* _Brief_
Please answer from the figure caption below: which tool calculated the P-values?

* _Page extract_
=-=-=

Fig. 3: HEARTSVG identifies tumor related SVGs and predicts spatial functional domains with distinct biological functions in the 10X Visium colorectal cancer data.

a Original hematoxylin and eosin stained (H&E) tissue image (left) and results of unsupervised spatial clustering (right). The red-circled areas in the HE image represent the tumor regions. b The bubble plot illustrates the results of KEGG pathway enrichment analysis for 19 tumor-related pathways (x-axis) across different methods. Each bubble represents a pathway, and its size corresponds to the overlap gene size of the pathway and SVGs detected by each method. The x-axis and y-axis of the plot represent different methods and their significance (\({-\log }_{10}({{{\rm{p}}}}-{{{\rm{value}}}})\)). P-values were calculated by g:Profiler. c The ROC curves illustrate the TPR and FPR of six different methods when using common gene modules of tumor microenvironments (left) and consensus molecular markers of colorectal cancer subtypes (right) and as gold standards for true SVGs. AUC is the area under the ROC curve. d HEARTSVG predicts four spatial domains based on SVGs and graphed the average expression of SVGs in each spatial domain. e Representative SVGs correspond to the four predicted spatial domains in Fig. 3d. f Enrichment analysis corresponds to the four predicted spatial domains. The length of bars represents the enrichment using \({-\log }_{10}({{{\rm{p}}}}-{{{\rm{value}}}})\). P-values were calculated by g:Profiler. Source data are provided with this paper.

=-=-=

* _Data_
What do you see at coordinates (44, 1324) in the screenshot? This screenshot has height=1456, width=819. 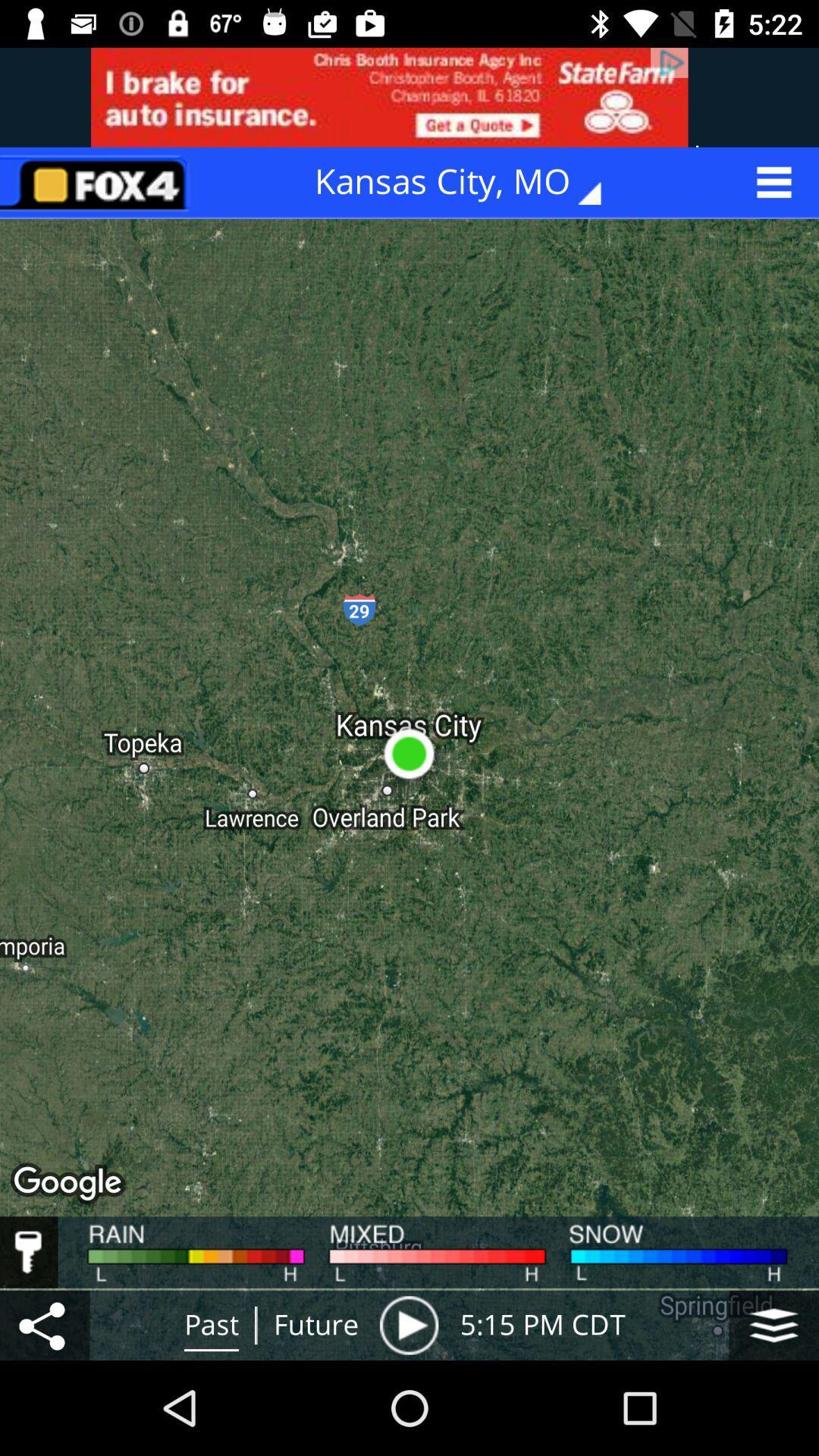 I see `the share icon` at bounding box center [44, 1324].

=-=-=

* _Expected answer_
g:Profiler